引用文:

:::::

令和6年度 チャレンジングステージ
9月8日(日)、共同実施機関(※1)の新潟工科大学風・流体工学研究センターを会場に、「自然と人講座『新潟工科大学講座:風の科学』」を実施しました。
新潟県内の市町村の中でも、とりわけ日本海側から強い風が吹くことで知られている柏崎市には、国内最大級の大型境界層風洞(風洞実験室)(※2)を持つ新潟工科大学があります。N-Step新潟では、「自然と人の共生」を重要テーマに掲げていますが、人口が密集する市街地への風の影響や、居住スペースの換気を考える上で必要な空気の流れなど、私たちの“生活”と“風”の深い関わりを学べる講座を、新潟工科大学の富永禎秀教授の協力により実施しました。
この講座では二つのテーマを取り上げ、午前は「風が吹く仕組みと我々の生活との係わり」をテーマとする講義を行いました。受講生は、講座参加にあたって自宅で考えてきた、講座の事前課題「どうして風は吹くのか?(どうして空気は動くのか?)」という疑問を起点に、風の吹く原因や特徴、風によって起こる身の回りの現象、ビル風の発生メカニズムについて講義を受けた後、大型境界層風洞で「風速10/秒」の風を体験しました。

:::::

課題一覧:
[A] 風の科学講座の報告文のうち、「令和6年度 チャレンジングステージ」から始まり「授の協力により実施しました。」で終わる部分を一字一句違えずに書き写すこと。
[B] 風の科学講座の報告文を、示された最後の文の次から書き継ぐこと。

収集データ:
:::::

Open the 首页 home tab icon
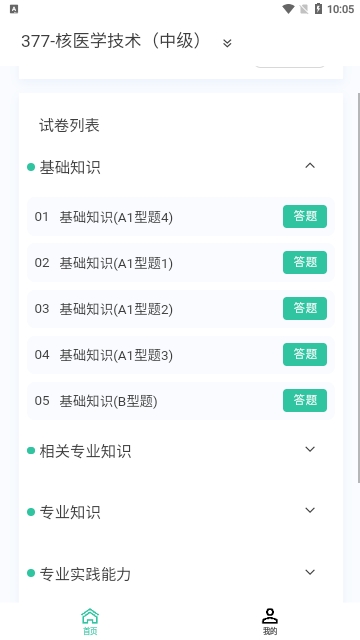The image size is (360, 640). 90,616
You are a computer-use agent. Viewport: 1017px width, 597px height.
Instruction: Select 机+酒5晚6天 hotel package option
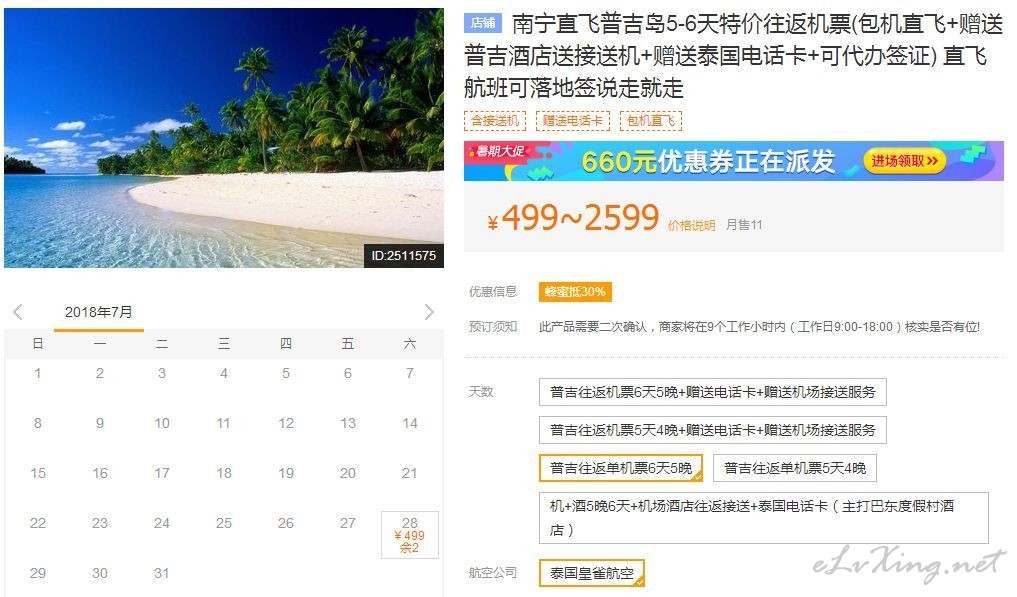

:::::

課題別の回答:
[A]
令和6年度 チャレンジングステージ
9月8日(日)、共同実施機関(※1)の新潟工科大学風・流体工学研究センターを会場に、「自然と人講座『新潟工科大学講座:風の科学』」を実施しました。
新潟県内の市町村の中でも、とりわけ日本海側から強い風が吹くことで知られている柏崎市には、国内最大級の大型境界層風洞(風洞実験室)(※2)を持つ新潟工科大学があります。N-Step新潟では、「自然と人の共生」を重要テーマに掲げていますが、人口が密集する市街地への風の影響や、居住スペースの換気を考える上で必要な空気の流れなど、私たちの“生活”と“風”の深い関わりを学べる講座を、新潟工科大学の富永禎秀教授の協力により実施しました。

[B]
昼食休憩を挟んで、午後の講義では、もう一つのテーマである「室内の風の流れのシミュレーション」を取り上げました。この講義では、かつて新型コロナウイルスのパンデミックで話題となった、室内の空気を効果的に入れ替えるメカニズムについて、窓の配置によって室内の空気の流れに変化が生じる現象を、大型境界層風洞での“煙・レーザー光可視化風洞実験”を見学することで学びました。
受講生は、新潟工科大学が誇る大型境界層風洞の見学を通じて、風洞測定部内部や風環境実験用模型のほか、普段は見学することができない地下の風洞用大型送風機を間近に見ることで、「風の力」を研究するためには、巨大で複雑な構造の研究整備が必要であることを実感しました。
※1 令和6年度の共同実施機関(プログラム協力)は、新潟薬科大学(新潟市秋葉区東島265-1)、新潟工科大学(柏崎市藤橋1719)、フォッサマグナミュージアム(糸魚川市大字一ノ宮1313)の3機関となります。
※2 大型境界層風洞の測定部は、幅1.8m×高さ1.8m×長さ13.0mのスペースがあり、最高風速約25m/sの風を起こすことができます。風洞実験の用途としては、例えば、ミニチュアの市街地に吹く風を再現して、建物周辺の風の流れや強さ、風圧力を測定すること等が挙げられます。